Joao Cancelo 6: La qualità c’è, la costanza meno. Spinge a sprazzi, sbaglia qualche pallone. L’atteggiamento, però, è quello giusto.
Leonardo Bonucci 6: Sufficienza guadagnata con il gol che chiude il match. L’errore in impostazione che avvia la partita, però, rischiava di essere pesantissimo.
Giorgio Chiellini 6,5: Impeccabile in difesa, poco coinvolto nell’impostazione del gioco. Insigne e Mertens sono costretti a girare al largo.
Alex Sandro 6: Spinge poco, vero. Ma in fase difensiva è semplicemente impeccabile. E, considerando il giocatore di cui stiamo parlando, si tratta di una qualità non da poco. Mezzo voto in meno per il bruttissimo intervento su Raul Albiol a partita già conclusa. Perché?
Emre Can 6: L’altro lato della medaglia della partita di Pjanic. Se il bosniaco ci mette la qualità senza i muscoli, lui è tutta grinta. Meno preciso di altre occasioni, comunque utile.
Dal 16’ st Rodrigo Bentancur 6: Qualità nel finale per addormentare la gara.
Miralem Pjanic 6,5: Allan è un brutto cliente, lui soffre all’inizio e cresce con il passare dei minuti prendendo in mano gioco e partita.
Blaise Matuidi 6: La presenza di Allan lo obbliga a lottare ancora più del solito. Ci mette il cuore, ma non molto di più.
Paulo Dybala 6: Non è ancora la Joya scintillante dei giorni migliori, vaga tra la corsia di destra e una posizione abbozzata di trequartista. Ha il merito di avviare l’azione del 2-1.
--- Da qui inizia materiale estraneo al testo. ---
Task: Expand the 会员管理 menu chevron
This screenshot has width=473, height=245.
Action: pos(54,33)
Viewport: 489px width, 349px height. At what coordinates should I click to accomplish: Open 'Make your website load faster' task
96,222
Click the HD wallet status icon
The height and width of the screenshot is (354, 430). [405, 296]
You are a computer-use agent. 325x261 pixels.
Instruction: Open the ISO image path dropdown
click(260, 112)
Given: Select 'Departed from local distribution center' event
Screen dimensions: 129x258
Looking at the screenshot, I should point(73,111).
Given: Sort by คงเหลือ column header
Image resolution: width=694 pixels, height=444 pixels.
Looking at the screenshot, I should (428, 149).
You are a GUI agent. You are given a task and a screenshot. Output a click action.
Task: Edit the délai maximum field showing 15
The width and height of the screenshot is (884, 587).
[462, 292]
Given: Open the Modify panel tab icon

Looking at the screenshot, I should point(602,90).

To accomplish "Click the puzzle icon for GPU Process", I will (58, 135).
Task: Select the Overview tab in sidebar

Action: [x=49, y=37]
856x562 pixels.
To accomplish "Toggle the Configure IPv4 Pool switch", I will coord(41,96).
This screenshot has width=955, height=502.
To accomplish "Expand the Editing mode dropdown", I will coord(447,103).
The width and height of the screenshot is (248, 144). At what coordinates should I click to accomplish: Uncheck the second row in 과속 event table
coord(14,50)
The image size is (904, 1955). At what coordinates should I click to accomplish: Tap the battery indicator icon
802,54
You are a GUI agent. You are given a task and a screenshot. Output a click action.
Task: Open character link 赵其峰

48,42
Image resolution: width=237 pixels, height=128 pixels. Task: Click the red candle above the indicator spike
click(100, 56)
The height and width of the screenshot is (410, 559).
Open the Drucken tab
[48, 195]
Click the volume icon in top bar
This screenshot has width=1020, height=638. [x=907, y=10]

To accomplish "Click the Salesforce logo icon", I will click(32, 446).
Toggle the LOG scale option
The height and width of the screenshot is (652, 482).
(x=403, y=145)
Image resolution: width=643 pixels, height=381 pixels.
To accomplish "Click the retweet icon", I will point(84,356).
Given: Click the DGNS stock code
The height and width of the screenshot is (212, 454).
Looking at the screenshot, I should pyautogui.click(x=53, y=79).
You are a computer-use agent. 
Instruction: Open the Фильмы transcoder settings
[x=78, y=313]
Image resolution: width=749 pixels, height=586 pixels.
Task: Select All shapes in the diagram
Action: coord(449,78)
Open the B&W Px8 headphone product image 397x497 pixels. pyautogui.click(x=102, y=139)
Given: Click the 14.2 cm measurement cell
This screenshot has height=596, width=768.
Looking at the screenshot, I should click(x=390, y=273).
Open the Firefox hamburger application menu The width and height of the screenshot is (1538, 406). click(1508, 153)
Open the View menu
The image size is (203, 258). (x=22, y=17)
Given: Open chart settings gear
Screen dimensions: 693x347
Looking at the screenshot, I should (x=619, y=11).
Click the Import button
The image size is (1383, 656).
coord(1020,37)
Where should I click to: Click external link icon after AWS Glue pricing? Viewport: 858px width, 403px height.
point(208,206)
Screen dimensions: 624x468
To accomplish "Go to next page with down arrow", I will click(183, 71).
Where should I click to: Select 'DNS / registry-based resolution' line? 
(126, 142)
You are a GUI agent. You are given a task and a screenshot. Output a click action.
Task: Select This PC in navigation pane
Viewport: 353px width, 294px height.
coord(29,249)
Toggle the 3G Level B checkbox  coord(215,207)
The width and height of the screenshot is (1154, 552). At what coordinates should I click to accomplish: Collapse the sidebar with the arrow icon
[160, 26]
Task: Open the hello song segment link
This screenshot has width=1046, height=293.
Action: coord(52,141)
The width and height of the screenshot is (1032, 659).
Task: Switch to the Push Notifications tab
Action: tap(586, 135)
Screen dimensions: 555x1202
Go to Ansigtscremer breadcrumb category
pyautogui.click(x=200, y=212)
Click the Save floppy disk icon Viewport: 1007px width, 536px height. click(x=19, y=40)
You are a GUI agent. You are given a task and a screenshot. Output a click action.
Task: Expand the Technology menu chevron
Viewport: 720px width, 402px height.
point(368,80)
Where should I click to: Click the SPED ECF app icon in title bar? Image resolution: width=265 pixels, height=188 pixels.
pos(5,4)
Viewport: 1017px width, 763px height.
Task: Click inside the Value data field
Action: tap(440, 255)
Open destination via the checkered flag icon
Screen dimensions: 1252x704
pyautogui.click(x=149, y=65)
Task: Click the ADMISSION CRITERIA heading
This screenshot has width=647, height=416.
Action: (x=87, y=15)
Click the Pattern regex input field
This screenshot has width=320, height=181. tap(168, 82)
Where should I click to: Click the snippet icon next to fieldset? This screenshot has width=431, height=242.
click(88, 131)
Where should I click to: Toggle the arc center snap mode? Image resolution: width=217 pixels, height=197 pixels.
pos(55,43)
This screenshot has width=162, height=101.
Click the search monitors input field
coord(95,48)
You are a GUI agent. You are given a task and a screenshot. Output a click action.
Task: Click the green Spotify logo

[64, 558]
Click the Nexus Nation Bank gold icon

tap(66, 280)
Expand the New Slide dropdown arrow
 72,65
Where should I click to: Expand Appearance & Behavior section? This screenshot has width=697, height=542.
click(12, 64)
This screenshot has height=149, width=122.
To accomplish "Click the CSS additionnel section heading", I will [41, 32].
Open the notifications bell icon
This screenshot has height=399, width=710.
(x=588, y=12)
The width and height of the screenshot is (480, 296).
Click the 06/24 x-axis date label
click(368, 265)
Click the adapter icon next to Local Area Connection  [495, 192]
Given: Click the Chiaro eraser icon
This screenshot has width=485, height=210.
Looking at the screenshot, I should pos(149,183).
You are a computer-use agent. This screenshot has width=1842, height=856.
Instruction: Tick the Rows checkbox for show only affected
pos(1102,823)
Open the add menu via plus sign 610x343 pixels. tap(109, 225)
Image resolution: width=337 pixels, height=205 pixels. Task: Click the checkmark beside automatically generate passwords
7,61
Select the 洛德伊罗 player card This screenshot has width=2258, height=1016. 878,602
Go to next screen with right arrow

Dal 18’ st Federico Bernardeschi 6: Mezz’ora di sacrificio in fase difensiva e gestione dei ritmi. Batte il corner da cui nasce il 3-1.
Mario Mandzukic 7,5: Mettete da parte la doppietta. Analizzate tutto il resto: inizia da finto trequartista centrale per pressare Allan e Hamsik, poi va a fare la punta e lo fa alla grande. La unit con Cristiano Ronaldo fa già faville.
Dal 38’ st Juan Cuadrado S.V.: Entra per garantire la standing ovation a Mandzukic.
Cristiano Ronaldo 7,5: La Juventus parte male, lui la risveglia. Due tiri da fuori prima di allargarsi a sinistra e servire a Mandzukic la palla che vale il pareggio. Cambia il match e non solo. Entra nell’azione del 2-1 con una conclusione potentissima da fuori che prende il palo e pure in quella del 3-1 con un colpo di testa divenuto assist per Bonucci. Non segna, ma con questi assist è già entrato in 7 gol stagionali. Non male.